§ **Exercise objective**:
Please put the lines of the listing below, from its start through the line containing "pyautogui.click(x=230, y=34)", into a JSON list of strings with one string per line, leaving out blank lines. Include only those lines.

Location data for elements and text:
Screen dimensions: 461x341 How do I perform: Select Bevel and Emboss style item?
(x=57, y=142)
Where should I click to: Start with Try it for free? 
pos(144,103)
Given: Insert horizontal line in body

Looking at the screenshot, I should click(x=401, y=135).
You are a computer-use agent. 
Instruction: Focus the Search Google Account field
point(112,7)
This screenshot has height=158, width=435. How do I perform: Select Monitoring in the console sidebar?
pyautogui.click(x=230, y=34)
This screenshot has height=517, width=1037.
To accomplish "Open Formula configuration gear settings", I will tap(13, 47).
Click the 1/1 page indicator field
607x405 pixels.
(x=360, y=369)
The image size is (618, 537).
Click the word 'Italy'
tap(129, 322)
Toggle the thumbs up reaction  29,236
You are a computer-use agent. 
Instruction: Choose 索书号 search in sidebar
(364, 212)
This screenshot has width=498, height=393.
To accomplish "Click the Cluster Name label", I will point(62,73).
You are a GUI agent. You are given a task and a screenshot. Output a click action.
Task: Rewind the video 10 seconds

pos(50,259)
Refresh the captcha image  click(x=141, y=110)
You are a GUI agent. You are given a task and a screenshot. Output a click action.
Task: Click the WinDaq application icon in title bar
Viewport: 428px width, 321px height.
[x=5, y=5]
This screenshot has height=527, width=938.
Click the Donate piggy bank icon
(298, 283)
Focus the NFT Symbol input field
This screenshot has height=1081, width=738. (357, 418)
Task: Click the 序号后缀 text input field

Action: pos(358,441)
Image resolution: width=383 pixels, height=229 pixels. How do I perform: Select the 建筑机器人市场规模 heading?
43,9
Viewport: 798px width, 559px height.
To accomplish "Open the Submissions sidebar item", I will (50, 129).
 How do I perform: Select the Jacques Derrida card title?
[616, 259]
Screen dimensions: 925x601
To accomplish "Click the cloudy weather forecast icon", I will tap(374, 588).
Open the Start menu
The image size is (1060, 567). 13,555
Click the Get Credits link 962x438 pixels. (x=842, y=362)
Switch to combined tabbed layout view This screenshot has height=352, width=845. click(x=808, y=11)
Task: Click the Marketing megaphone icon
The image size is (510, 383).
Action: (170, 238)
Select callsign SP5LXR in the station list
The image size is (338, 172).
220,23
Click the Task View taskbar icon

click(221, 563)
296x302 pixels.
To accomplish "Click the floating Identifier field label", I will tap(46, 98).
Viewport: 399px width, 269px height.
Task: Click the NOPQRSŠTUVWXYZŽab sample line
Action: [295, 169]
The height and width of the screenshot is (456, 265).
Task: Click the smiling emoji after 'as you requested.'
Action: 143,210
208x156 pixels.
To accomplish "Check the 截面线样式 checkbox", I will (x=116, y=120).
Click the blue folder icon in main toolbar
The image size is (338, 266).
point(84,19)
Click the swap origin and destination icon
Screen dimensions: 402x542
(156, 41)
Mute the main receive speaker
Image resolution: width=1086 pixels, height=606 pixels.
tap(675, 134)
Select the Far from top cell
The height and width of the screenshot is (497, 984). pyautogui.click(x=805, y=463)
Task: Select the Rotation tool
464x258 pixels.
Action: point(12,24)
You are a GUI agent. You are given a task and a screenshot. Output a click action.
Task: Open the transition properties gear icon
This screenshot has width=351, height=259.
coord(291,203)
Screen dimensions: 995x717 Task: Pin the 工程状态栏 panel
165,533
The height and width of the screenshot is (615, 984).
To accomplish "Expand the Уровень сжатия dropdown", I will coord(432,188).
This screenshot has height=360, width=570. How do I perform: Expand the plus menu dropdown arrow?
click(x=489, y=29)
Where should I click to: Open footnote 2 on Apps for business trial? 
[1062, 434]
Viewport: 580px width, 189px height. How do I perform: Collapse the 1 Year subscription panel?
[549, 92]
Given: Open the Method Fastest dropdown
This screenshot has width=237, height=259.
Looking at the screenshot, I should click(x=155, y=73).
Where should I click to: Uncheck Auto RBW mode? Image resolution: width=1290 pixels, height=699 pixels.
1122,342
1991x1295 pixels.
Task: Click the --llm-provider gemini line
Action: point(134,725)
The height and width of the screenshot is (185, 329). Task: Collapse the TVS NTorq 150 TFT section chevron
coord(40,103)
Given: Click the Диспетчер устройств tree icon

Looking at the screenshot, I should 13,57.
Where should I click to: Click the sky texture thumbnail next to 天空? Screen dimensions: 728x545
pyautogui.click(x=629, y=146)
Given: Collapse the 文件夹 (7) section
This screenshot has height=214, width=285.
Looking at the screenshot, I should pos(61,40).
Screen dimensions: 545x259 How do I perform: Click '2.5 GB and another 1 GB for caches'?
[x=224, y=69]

§ **Response to this task**:
[
  "Screen dimensions: 461x341 How do I perform: Select Bevel and Emboss style item?",
  "(x=57, y=142)",
  "Where should I click to: Start with Try it for free? ",
  "pos(144,103)",
  "Given: Insert horizontal line in body",
  "Looking at the screenshot, I should click(x=401, y=135).",
  "You are a computer-use agent. ",
  "Instruction: Focus the Search Google Account field",
  "point(112,7)",
  "This screenshot has height=158, width=435. How do I perform: Select Monitoring in the console sidebar?",
  "pyautogui.click(x=230, y=34)"
]